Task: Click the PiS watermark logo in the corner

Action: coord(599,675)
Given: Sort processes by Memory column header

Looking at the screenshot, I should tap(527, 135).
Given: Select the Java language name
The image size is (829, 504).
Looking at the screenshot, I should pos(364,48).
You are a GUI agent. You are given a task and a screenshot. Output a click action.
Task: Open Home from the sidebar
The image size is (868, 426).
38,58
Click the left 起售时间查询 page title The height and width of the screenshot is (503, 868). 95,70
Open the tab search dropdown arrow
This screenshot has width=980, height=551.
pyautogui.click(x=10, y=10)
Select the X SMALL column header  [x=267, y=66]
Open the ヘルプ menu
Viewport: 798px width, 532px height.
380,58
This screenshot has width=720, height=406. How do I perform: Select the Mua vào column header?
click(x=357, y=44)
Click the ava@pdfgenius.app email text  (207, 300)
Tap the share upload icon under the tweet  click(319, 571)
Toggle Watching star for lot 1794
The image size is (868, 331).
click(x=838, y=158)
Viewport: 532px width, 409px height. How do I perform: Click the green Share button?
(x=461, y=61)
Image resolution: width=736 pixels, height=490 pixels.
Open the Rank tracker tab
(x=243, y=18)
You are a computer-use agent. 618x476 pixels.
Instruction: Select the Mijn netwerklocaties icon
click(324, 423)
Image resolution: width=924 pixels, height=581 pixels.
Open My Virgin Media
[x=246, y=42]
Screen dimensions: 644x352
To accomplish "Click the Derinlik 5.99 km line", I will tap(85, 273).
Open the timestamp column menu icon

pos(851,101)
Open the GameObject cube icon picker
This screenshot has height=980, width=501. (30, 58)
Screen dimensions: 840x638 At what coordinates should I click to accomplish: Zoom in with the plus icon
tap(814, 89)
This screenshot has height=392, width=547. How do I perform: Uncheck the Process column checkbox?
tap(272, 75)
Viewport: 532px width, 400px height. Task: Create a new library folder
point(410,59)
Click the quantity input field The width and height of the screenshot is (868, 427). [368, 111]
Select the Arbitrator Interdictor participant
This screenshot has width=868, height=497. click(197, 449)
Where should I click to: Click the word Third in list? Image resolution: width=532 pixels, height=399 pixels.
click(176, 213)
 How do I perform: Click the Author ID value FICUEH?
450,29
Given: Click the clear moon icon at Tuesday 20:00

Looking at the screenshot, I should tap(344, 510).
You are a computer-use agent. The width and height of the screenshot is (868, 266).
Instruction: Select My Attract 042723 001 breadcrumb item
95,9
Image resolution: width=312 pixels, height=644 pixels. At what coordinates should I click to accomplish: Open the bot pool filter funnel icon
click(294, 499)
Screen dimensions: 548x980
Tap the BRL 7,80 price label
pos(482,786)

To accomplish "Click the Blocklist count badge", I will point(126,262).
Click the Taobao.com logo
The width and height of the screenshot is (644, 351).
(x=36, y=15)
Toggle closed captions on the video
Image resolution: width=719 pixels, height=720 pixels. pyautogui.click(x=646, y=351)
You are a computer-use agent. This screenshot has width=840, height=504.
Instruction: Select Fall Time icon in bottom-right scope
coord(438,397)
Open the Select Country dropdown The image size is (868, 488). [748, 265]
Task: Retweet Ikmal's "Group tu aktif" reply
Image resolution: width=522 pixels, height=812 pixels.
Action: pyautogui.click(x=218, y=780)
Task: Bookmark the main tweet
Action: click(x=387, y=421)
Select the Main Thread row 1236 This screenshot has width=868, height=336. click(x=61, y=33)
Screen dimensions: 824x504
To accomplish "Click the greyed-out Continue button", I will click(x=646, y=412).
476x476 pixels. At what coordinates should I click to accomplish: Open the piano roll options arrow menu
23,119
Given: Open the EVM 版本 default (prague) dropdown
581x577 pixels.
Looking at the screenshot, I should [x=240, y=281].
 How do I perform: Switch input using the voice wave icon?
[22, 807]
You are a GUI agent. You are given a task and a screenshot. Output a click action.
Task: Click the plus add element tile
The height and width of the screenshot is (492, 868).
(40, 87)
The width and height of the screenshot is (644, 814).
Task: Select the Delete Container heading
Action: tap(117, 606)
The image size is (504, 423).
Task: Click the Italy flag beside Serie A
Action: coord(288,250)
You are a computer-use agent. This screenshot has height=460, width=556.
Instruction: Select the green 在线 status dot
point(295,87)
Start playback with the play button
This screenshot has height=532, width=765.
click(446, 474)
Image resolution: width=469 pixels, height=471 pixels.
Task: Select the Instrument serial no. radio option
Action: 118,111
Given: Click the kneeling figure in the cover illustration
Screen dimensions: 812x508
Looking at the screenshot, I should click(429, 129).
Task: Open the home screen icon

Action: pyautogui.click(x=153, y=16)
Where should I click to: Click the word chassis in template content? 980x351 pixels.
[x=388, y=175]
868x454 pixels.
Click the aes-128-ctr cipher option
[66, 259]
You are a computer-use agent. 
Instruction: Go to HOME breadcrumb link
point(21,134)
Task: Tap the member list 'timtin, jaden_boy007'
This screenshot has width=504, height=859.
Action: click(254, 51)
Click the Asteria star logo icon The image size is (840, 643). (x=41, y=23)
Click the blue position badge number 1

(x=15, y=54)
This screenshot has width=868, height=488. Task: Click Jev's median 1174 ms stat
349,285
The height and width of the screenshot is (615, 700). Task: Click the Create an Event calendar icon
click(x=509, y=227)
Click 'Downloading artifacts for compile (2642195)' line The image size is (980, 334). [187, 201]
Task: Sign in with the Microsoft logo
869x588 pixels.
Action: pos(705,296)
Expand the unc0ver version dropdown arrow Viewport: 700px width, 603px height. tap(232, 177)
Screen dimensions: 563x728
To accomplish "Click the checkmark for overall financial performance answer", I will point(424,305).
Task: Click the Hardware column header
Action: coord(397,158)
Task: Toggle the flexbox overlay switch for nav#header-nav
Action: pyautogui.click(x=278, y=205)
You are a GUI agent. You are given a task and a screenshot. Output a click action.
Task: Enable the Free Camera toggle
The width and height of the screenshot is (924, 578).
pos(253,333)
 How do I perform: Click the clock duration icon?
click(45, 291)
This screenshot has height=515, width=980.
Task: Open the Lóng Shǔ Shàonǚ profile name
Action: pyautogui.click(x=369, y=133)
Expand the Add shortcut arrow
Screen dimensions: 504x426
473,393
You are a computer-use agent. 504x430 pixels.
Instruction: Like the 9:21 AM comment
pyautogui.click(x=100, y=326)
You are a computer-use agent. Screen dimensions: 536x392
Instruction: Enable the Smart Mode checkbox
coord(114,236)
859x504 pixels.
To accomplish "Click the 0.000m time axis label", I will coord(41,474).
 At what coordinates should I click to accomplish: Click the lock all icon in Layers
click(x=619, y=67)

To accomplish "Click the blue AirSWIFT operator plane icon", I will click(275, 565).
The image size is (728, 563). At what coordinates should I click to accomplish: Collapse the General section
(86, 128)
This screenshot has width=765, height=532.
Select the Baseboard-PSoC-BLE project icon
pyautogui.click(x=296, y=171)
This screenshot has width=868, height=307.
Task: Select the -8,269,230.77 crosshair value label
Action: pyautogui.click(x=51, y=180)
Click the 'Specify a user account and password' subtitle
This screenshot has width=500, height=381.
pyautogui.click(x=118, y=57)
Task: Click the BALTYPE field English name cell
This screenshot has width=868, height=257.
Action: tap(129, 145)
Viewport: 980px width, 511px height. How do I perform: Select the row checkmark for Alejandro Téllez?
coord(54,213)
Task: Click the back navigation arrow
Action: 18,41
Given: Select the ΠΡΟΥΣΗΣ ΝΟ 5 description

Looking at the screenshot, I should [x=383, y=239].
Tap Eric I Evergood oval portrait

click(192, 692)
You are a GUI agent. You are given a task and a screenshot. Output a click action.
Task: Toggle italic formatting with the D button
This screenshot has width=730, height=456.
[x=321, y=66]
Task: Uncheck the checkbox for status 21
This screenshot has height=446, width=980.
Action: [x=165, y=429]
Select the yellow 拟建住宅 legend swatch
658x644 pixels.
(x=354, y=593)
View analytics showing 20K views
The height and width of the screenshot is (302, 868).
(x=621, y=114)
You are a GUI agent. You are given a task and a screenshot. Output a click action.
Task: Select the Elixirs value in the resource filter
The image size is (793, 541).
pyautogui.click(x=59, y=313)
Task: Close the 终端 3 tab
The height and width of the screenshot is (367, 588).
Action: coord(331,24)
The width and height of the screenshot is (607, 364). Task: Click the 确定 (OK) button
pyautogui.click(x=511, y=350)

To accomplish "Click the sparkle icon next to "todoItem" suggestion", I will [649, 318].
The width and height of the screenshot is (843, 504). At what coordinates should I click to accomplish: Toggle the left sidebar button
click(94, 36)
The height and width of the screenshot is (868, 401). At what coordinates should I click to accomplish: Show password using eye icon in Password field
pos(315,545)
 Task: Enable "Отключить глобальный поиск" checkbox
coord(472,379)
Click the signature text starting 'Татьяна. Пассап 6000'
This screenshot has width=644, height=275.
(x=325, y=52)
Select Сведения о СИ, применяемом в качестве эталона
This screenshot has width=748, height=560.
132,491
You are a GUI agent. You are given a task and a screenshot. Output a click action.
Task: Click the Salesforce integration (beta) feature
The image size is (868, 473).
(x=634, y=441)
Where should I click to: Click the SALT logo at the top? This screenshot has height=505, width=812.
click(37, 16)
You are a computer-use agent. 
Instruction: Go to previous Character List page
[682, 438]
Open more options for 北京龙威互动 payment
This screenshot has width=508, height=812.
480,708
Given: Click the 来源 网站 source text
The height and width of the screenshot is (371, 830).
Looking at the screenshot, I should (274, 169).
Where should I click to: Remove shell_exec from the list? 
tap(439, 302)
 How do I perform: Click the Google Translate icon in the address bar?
**********
EXERCISE BRIEF: Pull out every line in the material above where "text" occurs.

EXPECTED ANSWER:
Click the ava@pdfgenius.app email text  (207, 300)
Click the signature text starting 'Татьяна. Пассап 6000'
Given: Click the 来源 网站 source text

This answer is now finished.